#### WORK TO BE COMPLETED
Only the lines from the one with "This screenshot has height=489, width=1080." through the last line of the records below belong in your answer, reproduced exactly and with the pictures left out.

#### DATA FOR REVIEW
════════════════
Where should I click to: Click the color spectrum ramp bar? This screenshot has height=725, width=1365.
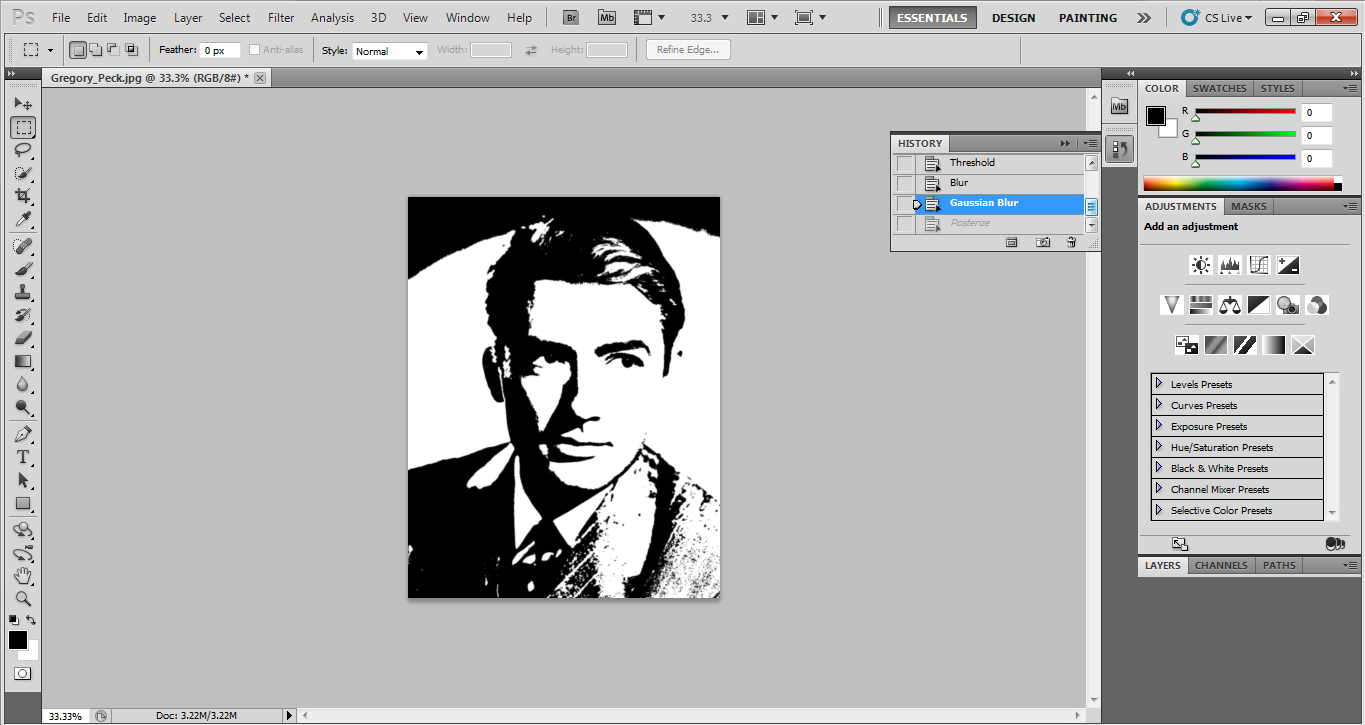click(x=1237, y=184)
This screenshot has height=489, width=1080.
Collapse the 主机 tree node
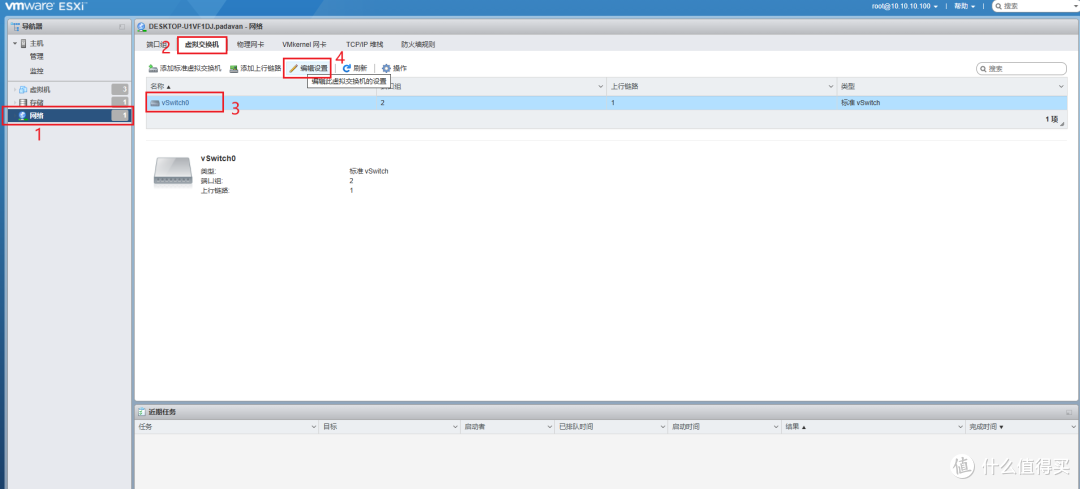pos(15,44)
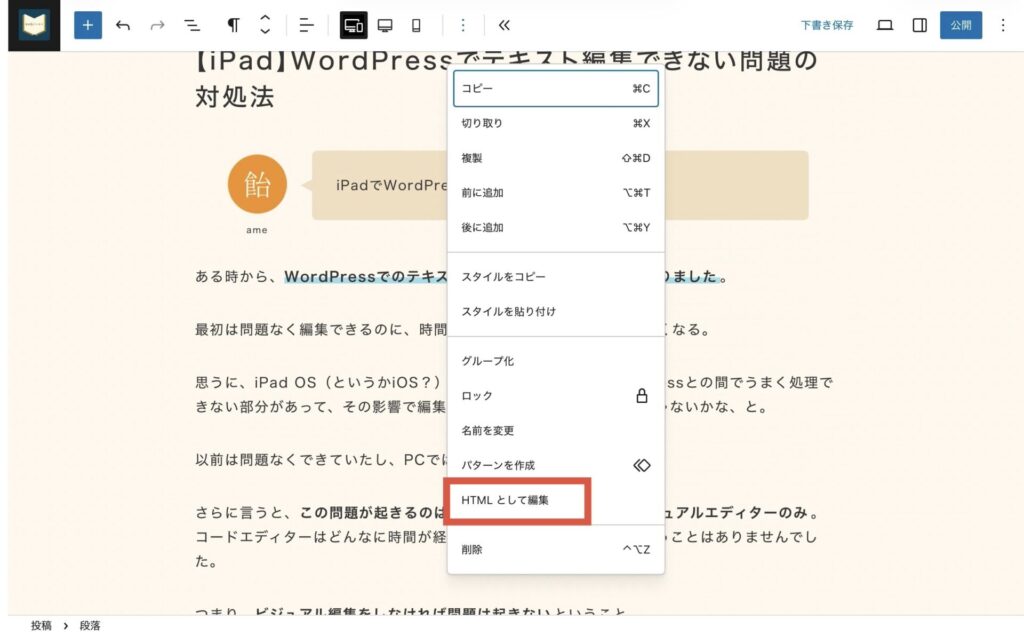Click the paragraph block type icon
The height and width of the screenshot is (636, 1024).
[233, 25]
════════════════
#### ANSWER SPACE
This screenshot has height=489, width=1080.
Collapse the 主机 tree node
pos(15,44)
Click the paragraph block type icon
The height and width of the screenshot is (636, 1024).
[233, 25]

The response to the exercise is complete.